Research from sources like the Centers for Disease Control report that work site wellness programs may save on health care costs, but could do even more: they may transform organizational culture by boosting retention, fostering engagement, and developing the good employee morale that is especially important for those who serve the public.
Laska wants county workers to know that their well being is important, but she also knows good intentions only go so far. In 2017, she began a revitalization of the county’s wellness programming because only 35 percent of employees were engaged in wellness events and attendance at wellness planning meetings was declining. She wanted to see greater reach and impact with work site wellness efforts and she knew the program needed restructuring.
As a member of Resource Training & Solutions’ health insurance pool, Crow Wing County gains access to wellness funding, training, education, and networking tools that could help. Laska contacted the Resource wellness team to begin conducting a wellness strategic plan and enlisted the help of Abby Eggum, the county’s human resources assistant.
Eggum revived the county’s wellness committee,“WE”, with new and more diverse employee representation. The group now has more than 20 active volunteers who meet quarterly to execute projects and share vital employee input.
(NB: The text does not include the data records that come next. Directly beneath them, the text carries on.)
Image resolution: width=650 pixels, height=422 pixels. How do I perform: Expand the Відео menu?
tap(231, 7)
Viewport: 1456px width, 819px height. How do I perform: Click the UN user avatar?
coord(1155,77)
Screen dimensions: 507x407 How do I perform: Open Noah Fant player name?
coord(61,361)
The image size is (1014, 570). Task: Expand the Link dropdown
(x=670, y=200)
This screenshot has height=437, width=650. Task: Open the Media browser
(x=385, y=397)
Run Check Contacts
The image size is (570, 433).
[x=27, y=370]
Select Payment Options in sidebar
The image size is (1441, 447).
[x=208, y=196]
Committee members Sherry Smith and Darcy Dwyer share wellness news and information through the county’s Intranet system and with an online wellness portal. Stacy Steil, wellness manager at Resource, says this kind of effective communication is essential to program success. “To have resources available to all employees 24/7, no matter their mobility on the job or work hours, allows equal access to information.”
Eggum monitors program effectiveness and interest through surveys. She shares results with employees to nurture engagement and build goodwill. “We do care,” she says. “To me, employees are the most important aspects of a wellness program.”
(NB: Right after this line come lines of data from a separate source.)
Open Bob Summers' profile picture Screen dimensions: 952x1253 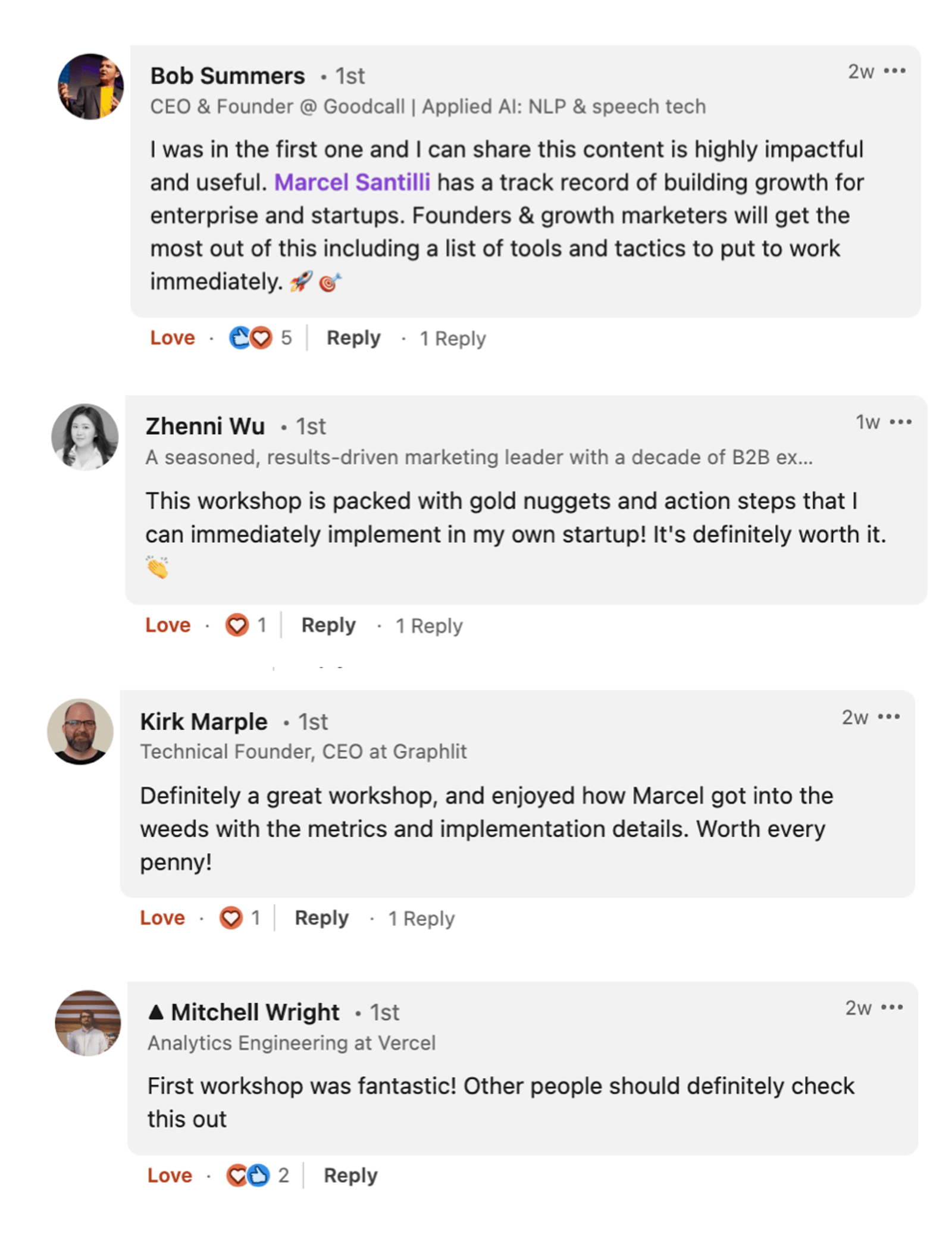pos(90,87)
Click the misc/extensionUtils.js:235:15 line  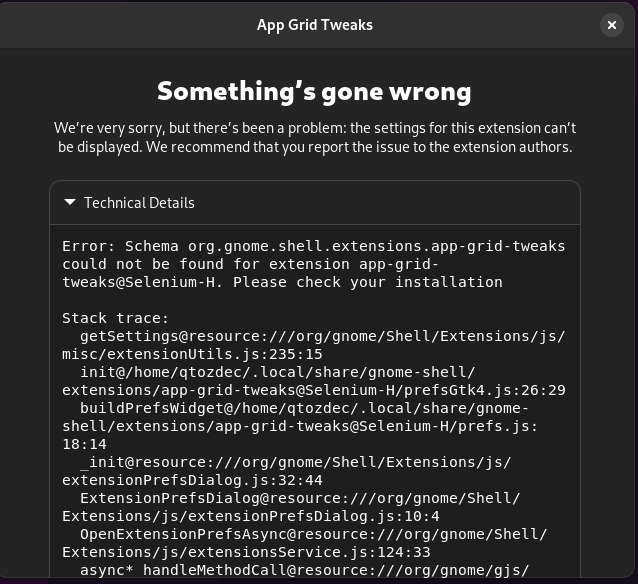[x=192, y=354]
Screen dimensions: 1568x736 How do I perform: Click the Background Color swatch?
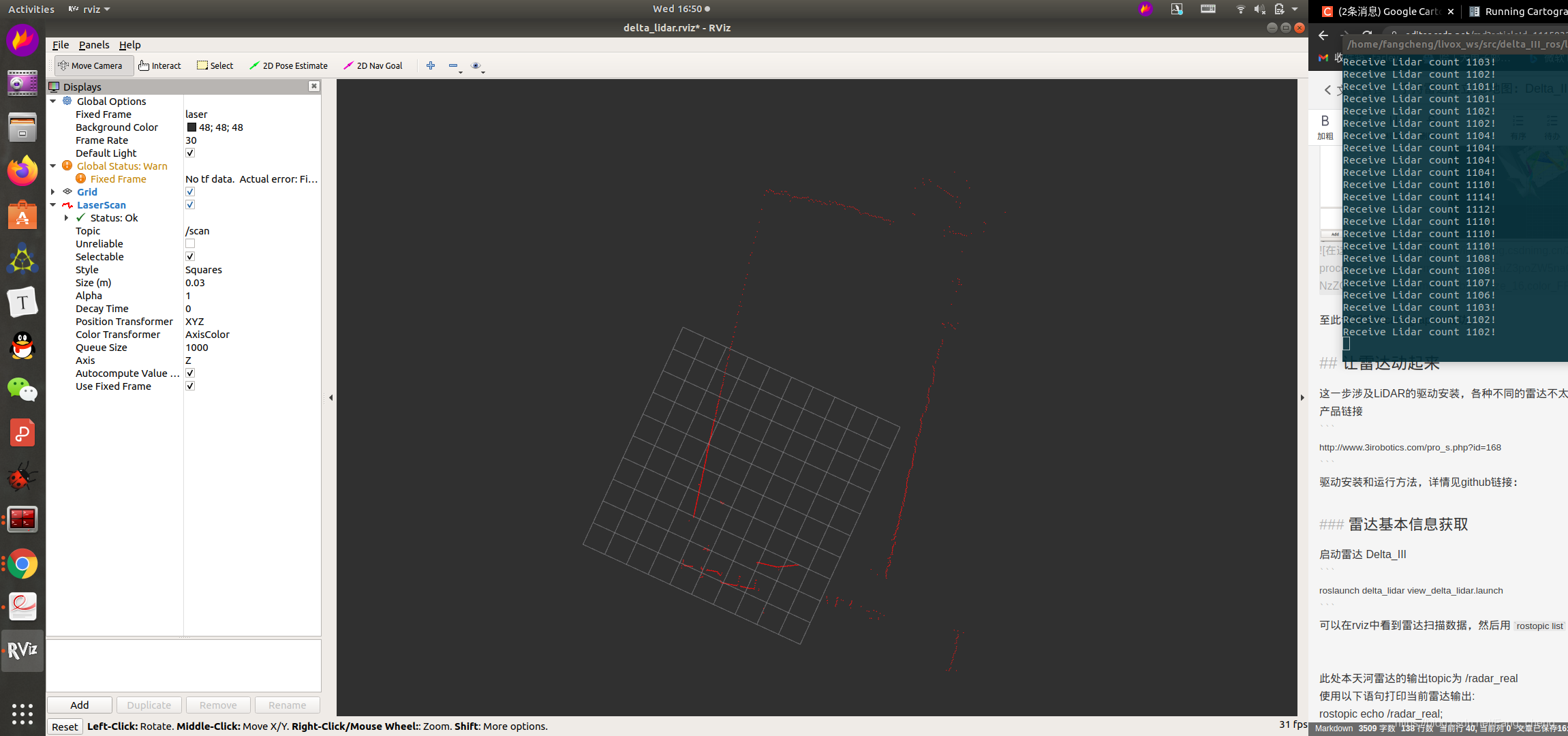191,127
Laska’s wellness programming wish list included more than wellbeing rooms. She wanted to provide employees with healthy vending options, simple fitness tools to use at work or home, and wellness events employees found meaningful, like fitness challenges and blood drives.
Eggum made Laska’s vision a reality, and employee feedback shows great appreciation for the wellness initiatives now in place. Current survey results show Crow Wing County’s employee engagement is twice as high as for similar employers.
Proof of this appreciation is apparent. A group of workers regularly use the fitness space in the community services building to do a weighted hula-hoop workout. Feedback from the wellness survey information gathered during the planning stages indicated employees needed a place so they could stretch and move.
Rethinking Work Site Wellness
Laska believes Resource’s willingness to rethink worksite wellness according to the county’s specific needs was invaluable. Resource made many visits to Crow Wing County to help identify and assess spaces, provide insight on fitness equipment, and share resources that made program implementation easier. Eggum sees Resource as a true partner that was available and responsive to her. “Resource helped us get excited about the changes,” Eggum says. “Resource helped us get excited about the changes.” Laska hopes all of this work lays the foundation for even further healthy, positive change at Crow Wing County—be that physical, mental, or emotional. She is thrilled that the wellness programming creates a culture of engagement and fosters improved performance at her place of employment.
When it comes to a wellness programming reboot, she recommends beginning with the end in mind. “Reforming culture doesn’t happen overnight, but small changes mean a lot and go a long way,”she says.
6 Ways of Improving Well-being at Work
- Alternate sitting and walking during the workday Get up and walk for three minutes for every hour you sit at your desk.
- Eat lunch away from your desk. It helps you regain energy and refocus.
- How we communicate matters. Interpersonal connections are critical to well being. Talk to co-workers in person instead of sending an email. Face-to-face interactions boost feel-good chemicals in our brains.
- Wipe your keyboard, mouse, and phone. Clean your work area weekly with disposable wipes and prevent the spread of germs that may make you sick.
- Before you go, make your list. Take five minutes at the end of today to make your to-do list for tomorrow.
- Give your eyes a break. Looking at a screen all day takes a toll on your eyes. Every 20 minutes, look 20 feet away for 20 seconds.